The entries below hold a line with "新たな価値創造 (162, 26)" and a line with "採用情報 (351, 13)". Return those lines and all that lie between them, exactly and only.

(EXTRACTED RECORDS)

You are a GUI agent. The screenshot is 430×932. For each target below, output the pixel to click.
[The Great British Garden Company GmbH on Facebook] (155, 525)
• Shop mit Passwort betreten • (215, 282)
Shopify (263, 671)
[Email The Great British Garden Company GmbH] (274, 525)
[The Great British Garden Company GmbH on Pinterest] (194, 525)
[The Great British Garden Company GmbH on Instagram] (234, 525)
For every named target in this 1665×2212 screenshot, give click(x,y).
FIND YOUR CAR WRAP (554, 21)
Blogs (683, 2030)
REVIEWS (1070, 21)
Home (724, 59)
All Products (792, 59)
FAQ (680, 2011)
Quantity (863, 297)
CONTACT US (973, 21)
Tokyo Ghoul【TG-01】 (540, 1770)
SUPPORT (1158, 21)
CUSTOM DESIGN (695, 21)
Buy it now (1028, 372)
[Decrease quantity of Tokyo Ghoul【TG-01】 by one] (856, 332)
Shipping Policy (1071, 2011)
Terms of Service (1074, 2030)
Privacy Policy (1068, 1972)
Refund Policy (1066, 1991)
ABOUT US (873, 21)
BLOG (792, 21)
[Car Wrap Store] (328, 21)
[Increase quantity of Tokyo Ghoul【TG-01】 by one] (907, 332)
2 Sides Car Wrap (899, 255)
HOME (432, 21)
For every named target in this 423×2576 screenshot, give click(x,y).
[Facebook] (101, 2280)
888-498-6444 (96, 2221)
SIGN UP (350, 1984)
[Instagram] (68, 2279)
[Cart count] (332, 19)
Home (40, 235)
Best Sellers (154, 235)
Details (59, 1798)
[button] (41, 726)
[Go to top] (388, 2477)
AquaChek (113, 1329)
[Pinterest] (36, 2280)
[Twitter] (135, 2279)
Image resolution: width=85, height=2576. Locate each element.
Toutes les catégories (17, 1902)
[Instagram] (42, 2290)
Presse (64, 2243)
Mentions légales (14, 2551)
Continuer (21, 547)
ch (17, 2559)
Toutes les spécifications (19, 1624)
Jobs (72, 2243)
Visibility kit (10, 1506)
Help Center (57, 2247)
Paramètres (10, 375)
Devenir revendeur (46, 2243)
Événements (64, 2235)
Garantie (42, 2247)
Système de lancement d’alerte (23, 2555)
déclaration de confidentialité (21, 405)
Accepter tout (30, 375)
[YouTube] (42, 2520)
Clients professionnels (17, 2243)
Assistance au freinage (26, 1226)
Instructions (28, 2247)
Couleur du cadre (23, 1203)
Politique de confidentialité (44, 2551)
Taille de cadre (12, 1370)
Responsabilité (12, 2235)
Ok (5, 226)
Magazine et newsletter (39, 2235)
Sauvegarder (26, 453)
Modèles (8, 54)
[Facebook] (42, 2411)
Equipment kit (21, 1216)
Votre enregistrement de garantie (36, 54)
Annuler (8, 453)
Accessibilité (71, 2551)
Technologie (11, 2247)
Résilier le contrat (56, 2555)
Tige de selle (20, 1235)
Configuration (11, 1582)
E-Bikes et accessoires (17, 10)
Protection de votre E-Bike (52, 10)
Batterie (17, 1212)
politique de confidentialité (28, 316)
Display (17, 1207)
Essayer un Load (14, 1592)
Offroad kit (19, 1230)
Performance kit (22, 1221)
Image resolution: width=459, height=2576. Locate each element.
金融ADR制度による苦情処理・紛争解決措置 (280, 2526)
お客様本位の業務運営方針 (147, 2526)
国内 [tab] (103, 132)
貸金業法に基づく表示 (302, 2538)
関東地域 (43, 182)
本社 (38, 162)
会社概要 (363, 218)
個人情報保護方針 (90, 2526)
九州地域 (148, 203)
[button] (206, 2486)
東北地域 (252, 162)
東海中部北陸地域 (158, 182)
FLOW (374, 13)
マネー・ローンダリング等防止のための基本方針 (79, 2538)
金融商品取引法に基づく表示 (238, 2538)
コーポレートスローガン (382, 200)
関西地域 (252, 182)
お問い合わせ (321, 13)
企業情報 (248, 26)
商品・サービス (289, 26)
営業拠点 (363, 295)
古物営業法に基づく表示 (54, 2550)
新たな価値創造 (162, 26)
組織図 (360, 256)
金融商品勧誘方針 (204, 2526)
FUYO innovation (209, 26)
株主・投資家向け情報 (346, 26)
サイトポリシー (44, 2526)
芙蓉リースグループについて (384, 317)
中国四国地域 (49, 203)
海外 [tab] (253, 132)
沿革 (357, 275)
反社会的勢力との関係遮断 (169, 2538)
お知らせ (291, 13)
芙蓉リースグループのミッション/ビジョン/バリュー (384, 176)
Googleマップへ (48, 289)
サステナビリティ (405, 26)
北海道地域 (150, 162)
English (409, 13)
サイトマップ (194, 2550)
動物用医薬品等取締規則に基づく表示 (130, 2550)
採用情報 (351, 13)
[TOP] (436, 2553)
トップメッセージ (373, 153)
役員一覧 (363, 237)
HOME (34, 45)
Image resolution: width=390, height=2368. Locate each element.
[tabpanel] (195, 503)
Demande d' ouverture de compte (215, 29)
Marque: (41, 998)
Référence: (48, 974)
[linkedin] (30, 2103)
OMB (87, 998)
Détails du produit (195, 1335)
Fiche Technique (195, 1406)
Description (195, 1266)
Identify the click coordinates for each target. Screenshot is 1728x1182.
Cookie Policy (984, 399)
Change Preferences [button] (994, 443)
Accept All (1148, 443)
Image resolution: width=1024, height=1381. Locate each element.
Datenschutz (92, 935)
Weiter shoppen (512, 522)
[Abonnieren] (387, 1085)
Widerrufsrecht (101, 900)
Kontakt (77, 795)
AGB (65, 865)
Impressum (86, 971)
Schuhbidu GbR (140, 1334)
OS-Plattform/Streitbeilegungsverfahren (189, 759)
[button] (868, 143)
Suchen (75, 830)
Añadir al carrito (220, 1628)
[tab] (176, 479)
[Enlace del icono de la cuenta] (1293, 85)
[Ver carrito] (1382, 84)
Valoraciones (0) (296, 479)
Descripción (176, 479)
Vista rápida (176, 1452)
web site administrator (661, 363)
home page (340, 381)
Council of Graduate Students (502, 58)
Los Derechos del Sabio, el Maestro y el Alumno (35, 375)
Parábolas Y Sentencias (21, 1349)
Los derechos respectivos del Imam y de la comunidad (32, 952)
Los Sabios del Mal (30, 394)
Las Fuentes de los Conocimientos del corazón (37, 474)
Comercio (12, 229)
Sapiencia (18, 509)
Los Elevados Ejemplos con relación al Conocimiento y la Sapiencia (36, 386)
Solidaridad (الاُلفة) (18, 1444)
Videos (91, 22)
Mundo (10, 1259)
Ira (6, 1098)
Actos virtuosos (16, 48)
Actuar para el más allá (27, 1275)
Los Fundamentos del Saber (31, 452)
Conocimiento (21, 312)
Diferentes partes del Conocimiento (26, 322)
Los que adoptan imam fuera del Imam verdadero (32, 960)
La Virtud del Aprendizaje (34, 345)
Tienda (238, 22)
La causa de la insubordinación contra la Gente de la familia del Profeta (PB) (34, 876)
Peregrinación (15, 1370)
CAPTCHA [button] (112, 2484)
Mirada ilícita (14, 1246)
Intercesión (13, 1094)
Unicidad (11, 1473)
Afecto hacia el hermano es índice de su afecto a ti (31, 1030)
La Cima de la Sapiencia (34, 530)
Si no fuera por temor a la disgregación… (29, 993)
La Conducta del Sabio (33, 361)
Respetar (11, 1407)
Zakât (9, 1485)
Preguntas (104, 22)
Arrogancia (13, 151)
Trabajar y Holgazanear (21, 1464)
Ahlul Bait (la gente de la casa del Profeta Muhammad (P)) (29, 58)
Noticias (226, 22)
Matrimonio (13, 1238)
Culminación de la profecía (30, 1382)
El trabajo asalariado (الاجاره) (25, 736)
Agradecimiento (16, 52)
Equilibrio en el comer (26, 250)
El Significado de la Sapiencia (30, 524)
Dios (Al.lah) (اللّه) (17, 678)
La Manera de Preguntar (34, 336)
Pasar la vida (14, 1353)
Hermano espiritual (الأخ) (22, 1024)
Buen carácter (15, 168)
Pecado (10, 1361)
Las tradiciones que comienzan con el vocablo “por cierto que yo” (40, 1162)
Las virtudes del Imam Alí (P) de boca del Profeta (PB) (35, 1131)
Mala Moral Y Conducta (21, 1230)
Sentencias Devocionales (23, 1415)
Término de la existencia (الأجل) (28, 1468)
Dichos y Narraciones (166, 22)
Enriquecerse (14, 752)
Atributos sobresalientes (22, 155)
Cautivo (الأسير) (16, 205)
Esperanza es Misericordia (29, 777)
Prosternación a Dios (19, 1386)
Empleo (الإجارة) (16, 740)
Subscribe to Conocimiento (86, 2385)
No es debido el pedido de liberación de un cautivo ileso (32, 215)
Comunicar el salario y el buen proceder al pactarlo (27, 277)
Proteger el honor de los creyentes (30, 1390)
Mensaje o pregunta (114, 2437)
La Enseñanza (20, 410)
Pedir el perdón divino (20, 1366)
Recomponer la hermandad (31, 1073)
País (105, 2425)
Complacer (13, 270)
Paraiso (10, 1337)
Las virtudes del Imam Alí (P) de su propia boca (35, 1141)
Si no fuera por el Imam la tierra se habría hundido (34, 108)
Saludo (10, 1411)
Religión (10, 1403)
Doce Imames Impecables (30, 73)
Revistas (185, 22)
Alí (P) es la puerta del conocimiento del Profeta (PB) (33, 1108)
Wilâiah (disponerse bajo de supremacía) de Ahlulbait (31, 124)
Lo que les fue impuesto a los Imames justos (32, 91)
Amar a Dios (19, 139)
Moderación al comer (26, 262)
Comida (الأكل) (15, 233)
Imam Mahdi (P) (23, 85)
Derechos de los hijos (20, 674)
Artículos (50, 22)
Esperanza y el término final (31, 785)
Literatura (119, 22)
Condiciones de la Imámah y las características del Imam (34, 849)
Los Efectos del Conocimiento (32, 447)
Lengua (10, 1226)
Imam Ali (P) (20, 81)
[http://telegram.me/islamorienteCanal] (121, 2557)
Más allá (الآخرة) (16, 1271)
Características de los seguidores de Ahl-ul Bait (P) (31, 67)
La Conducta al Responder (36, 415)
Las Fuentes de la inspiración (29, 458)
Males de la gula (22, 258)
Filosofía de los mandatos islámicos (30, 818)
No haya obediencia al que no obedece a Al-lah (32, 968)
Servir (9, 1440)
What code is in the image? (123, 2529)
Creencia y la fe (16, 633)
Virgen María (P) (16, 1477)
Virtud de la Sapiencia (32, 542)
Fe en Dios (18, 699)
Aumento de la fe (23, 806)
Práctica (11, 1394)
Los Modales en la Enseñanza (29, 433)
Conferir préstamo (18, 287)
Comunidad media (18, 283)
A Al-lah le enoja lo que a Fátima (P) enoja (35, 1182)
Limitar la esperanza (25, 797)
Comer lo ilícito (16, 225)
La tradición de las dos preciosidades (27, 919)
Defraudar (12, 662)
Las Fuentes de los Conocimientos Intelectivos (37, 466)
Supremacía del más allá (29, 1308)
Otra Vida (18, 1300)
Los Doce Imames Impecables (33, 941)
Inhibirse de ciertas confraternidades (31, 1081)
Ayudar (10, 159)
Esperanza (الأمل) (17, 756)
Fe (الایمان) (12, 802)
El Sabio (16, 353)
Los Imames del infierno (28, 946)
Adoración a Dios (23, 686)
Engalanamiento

(End EXTRACTED RECORDS)

◆ RESULT FOR THIS EXERCISE:
新たな価値創造 (162, 26)
組織図 (360, 256)
金融商品勧誘方針 (204, 2526)
FUYO innovation (209, 26)
株主・投資家向け情報 (346, 26)
サイトポリシー (44, 2526)
芙蓉リースグループについて (384, 317)
中国四国地域 (49, 203)
海外 [tab] (253, 132)
沿革 (357, 275)
反社会的勢力との関係遮断 (169, 2538)
お知らせ (291, 13)
芙蓉リースグループのミッション/ビジョン/バリュー (384, 176)
Googleマップへ (48, 289)
サステナビリティ (405, 26)
北海道地域 (150, 162)
English (409, 13)
サイトマップ (194, 2550)
動物用医薬品等取締規則に基づく表示 (130, 2550)
採用情報 (351, 13)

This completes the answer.